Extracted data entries
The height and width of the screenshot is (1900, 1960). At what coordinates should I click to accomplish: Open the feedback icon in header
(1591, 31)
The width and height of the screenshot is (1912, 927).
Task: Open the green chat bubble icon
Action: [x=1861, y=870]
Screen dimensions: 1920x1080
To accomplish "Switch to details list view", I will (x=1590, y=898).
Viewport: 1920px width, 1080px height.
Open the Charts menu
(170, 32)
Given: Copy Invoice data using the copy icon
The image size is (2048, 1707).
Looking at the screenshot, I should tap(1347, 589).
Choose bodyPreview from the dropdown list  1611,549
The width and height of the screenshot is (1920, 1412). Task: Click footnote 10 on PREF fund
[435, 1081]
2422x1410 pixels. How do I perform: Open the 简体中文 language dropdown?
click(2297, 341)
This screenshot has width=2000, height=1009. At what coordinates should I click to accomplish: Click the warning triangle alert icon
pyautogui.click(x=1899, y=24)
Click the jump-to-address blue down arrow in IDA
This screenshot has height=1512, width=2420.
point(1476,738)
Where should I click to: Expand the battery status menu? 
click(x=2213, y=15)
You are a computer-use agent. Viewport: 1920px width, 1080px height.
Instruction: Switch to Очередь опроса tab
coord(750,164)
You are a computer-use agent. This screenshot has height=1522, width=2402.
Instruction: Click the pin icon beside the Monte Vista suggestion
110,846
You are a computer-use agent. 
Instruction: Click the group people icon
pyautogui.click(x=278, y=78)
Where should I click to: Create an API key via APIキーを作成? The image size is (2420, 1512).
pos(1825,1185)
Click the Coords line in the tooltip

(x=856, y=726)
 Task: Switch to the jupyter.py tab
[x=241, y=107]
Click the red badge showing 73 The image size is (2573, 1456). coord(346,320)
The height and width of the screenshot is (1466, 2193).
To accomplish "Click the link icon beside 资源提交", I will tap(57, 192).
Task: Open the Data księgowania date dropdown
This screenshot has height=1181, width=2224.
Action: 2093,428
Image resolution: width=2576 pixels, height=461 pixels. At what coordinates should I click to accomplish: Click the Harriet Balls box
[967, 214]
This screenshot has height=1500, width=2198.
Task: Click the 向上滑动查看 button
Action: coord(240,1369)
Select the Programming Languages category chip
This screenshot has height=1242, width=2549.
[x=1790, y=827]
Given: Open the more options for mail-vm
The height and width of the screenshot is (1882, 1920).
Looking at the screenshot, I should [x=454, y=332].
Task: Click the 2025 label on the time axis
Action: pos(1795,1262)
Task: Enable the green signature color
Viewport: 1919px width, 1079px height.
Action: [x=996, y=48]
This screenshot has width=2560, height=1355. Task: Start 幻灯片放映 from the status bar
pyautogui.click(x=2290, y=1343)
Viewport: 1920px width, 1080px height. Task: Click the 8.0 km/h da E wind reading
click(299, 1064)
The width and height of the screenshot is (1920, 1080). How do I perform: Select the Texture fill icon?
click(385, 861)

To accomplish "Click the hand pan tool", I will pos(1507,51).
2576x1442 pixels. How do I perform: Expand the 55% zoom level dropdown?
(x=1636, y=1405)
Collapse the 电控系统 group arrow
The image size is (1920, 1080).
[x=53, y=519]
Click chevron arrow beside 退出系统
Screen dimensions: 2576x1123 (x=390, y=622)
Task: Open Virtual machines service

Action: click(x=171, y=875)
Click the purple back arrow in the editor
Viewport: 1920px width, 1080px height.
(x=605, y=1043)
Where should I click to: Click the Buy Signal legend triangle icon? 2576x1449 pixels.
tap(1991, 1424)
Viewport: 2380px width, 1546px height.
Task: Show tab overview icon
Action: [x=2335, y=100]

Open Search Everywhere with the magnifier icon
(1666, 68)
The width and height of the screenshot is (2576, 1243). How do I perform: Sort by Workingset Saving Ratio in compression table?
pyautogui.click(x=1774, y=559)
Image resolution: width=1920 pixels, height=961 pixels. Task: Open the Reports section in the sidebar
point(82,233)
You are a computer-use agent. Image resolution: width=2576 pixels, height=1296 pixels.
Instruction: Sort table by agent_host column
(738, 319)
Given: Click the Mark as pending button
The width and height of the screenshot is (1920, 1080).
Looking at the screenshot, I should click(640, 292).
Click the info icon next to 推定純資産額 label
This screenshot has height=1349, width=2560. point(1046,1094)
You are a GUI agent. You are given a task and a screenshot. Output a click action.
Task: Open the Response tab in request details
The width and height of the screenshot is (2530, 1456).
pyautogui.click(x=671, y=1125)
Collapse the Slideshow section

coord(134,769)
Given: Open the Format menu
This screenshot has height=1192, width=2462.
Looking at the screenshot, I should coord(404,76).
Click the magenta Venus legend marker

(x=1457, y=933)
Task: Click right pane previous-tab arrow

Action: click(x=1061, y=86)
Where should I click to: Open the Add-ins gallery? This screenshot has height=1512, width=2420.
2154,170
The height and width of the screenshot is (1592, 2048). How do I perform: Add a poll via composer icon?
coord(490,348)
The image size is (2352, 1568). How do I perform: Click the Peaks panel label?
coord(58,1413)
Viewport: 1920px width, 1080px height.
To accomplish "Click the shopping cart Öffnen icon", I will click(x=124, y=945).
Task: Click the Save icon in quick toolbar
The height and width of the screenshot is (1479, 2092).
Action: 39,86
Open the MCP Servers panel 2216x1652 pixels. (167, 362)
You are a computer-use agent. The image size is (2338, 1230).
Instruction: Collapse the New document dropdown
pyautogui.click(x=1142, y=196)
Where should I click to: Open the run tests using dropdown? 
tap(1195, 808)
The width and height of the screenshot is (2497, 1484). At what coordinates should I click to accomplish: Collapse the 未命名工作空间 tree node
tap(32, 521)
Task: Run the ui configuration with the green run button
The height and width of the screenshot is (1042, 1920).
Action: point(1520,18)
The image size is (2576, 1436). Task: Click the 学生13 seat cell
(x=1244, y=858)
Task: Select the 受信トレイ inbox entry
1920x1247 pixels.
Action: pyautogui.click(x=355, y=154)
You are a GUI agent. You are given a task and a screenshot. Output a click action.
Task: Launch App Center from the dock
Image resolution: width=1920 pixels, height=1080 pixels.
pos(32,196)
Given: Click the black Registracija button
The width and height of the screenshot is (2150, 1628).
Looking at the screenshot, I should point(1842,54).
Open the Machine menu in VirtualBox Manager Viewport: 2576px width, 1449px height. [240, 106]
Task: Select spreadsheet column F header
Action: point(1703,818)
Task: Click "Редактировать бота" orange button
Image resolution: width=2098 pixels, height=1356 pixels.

## WORK TO BE COMPLETED
Going through the lines above one by one, tally those with the word "will" and give only the total.

## EXPECTED OUTPUT
4